Slick Buckie was no fool. His triumph might last its little hour, but his official visits were rare as transits of Venus, whereas the cow-hand, a mere civilian, could be there all the time. So he talked seductively about the outfit, but doubted if Brat was old enough to join, or brave enough to face a rough career. Oh, he was very doubtful about vacancies for recruits, and couldn't be bothered anyway with Brats. They had one La Mancha in C Troop already, and that was enough in all conscience with his devilish practical jokes, when he fired that load of coal, got an officer mixed up with one of his cast girls, and the whole division drunk on smuggled eggs. So gently Slick lured his rival away from the arms of Got-Wet, and got him duly enlisted at Fort French a hundred miles from temptation.

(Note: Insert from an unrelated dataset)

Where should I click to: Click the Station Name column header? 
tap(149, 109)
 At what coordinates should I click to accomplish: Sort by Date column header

With Brat in barracks, I felt that my responsibilities were overwhelming. There was so little room in number 4 cell for setting a good example, and through the loop-hole in the log wall at the back it would be difficult to train a young man in the paths of virtue. Thrice daily I had him up outside the loop-hole to see that he cleaned his nails and had no high water mark about his neck, that he committed the standing orders to memory, brushed his teeth, wrote to his mother, threw a smart salute, and minded his manners when addressing a superior officer. He must not play cards except with rookies, or borrow money from chaps who ought to be kept at a distance, or get acquainted with any beastly civilians, or make silly practical jokes, or give cheek to a blanked inspector, or correspond with girls. Long years later, he explained to me why he had been content to stand and freeze while I lectured. I was all he had in the way of parents, and my voice reminded him of one which was hushed at the solemn gates of Paradise "except of course," he added, "when you used bad language."

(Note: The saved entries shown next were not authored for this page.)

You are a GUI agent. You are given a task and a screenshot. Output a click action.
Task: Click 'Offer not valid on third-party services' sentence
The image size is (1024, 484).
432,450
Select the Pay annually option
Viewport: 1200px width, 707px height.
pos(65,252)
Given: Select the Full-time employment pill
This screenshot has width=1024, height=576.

It was rotten luck for him that I should be in prison just when he needed me. Nobody else could be bothered to teach a mere coyote. Nobody, for example, took the trouble to warn him to have moccasins in his pockets during a sopping thaw out on the Milk River Ridge. The patrol were wet to the waist when they camped, but by midnight it was thirty degrees below zero, and the frozen boot cut the toes off my brother's right foot, laying him up for two years.

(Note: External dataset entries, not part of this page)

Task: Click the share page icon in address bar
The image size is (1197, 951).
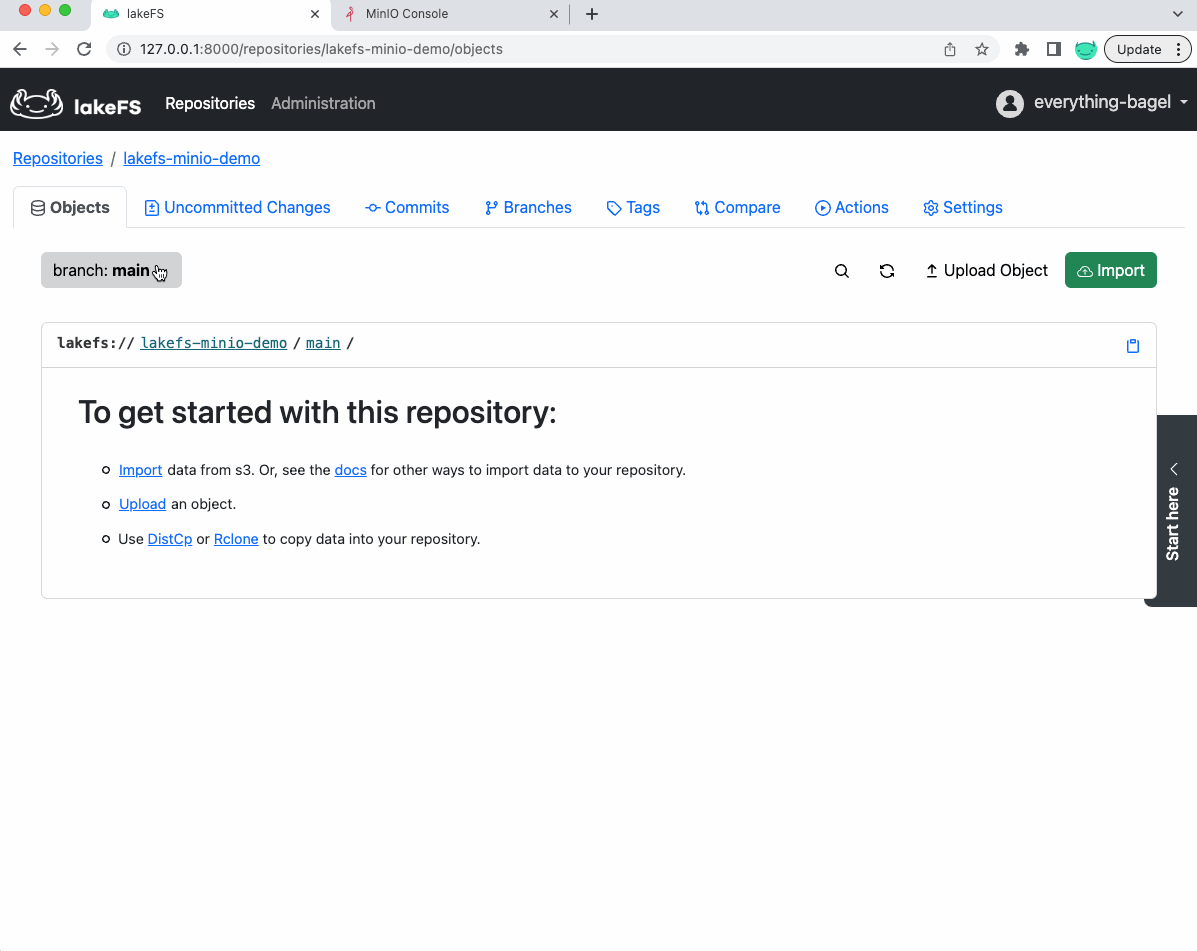Action: [x=950, y=49]
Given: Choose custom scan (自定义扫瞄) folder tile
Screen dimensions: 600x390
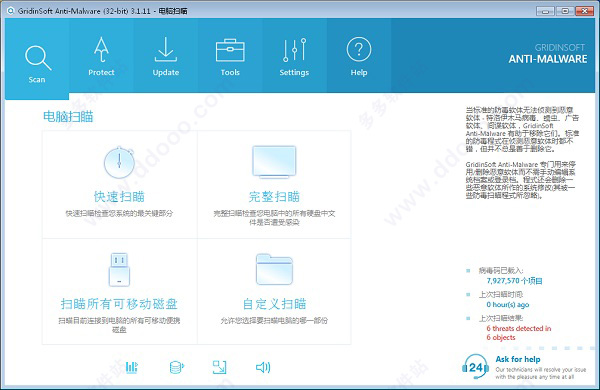Looking at the screenshot, I should click(x=274, y=292).
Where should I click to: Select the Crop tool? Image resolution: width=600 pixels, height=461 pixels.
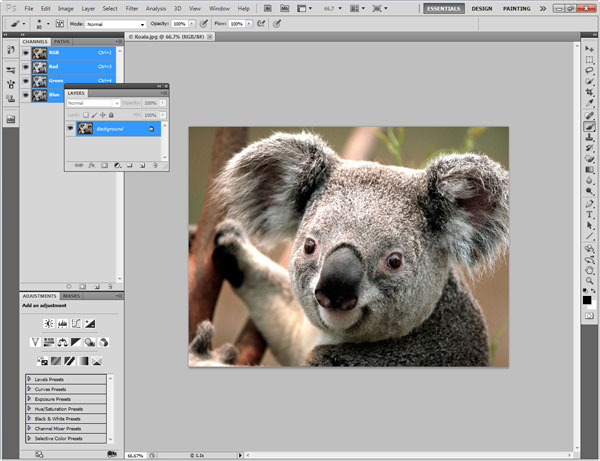point(588,92)
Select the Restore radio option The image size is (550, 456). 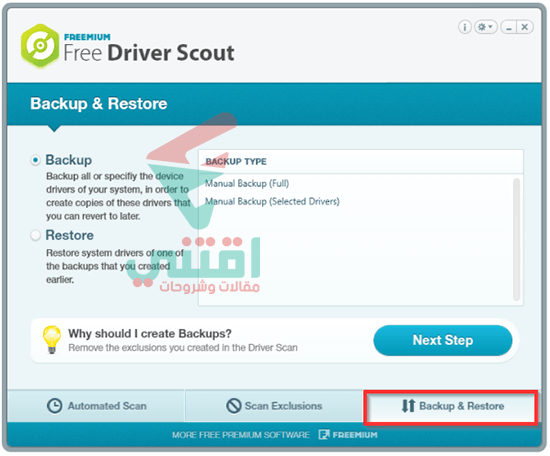point(35,235)
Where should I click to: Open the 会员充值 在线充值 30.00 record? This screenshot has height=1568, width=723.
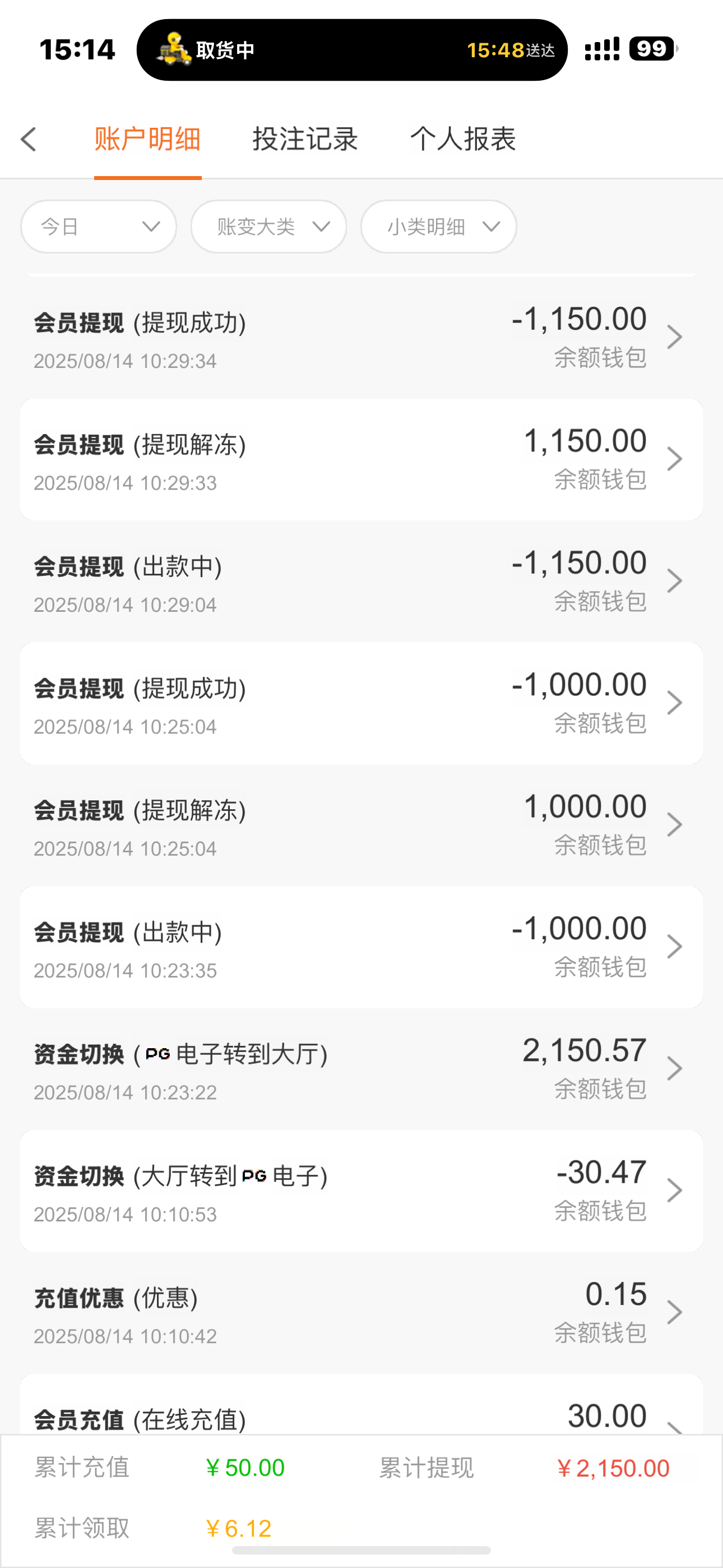tap(362, 1417)
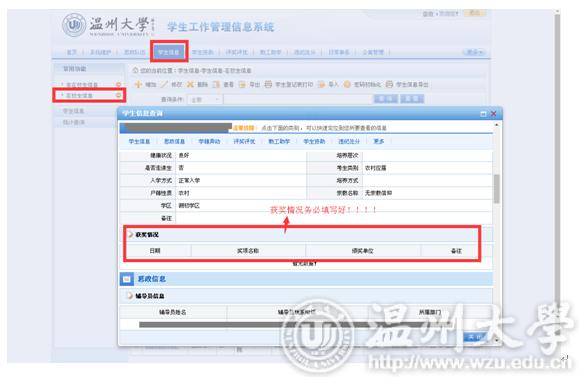
Task: Click the 修改 pencil edit icon
Action: pyautogui.click(x=164, y=85)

Brat's great soft black eyes seemed always to be lighted from within, his smile had a haunting tenderness. In him I could see my mother, as I remember her before she left us.

III

Rain often used to tell me about her hero, her elder brother, Many Horses, chief of the Crazy Dog band in the Piegan tribe of the Blackfeet, and of his woman, the daughter of the head chief, whose name was Owl-calling-"Coming."

Many Horses stood six foot two, lithe as a whip, rode like a god, and had the surly pride of Lucifer. You may see his likeness, both as to form and color, in old bronze portraits of Augustus Cæsar. But please take that in profile, because poor Many Horses had a most sinister spirit. Apart, however, from that, his was an astounding combination of blessings—youth, health, beauty, grace, dignity, high rank as a warrior, and virtues so exalted that I found him painful to contemplate. He was a mixture of Bayard, Galahad and the Cid, a knight-errant of stainless honor who had never seen a joke in his life, being void of the slightest vestige of any sense of humor. Among the merry Blackfeet that man was a freak.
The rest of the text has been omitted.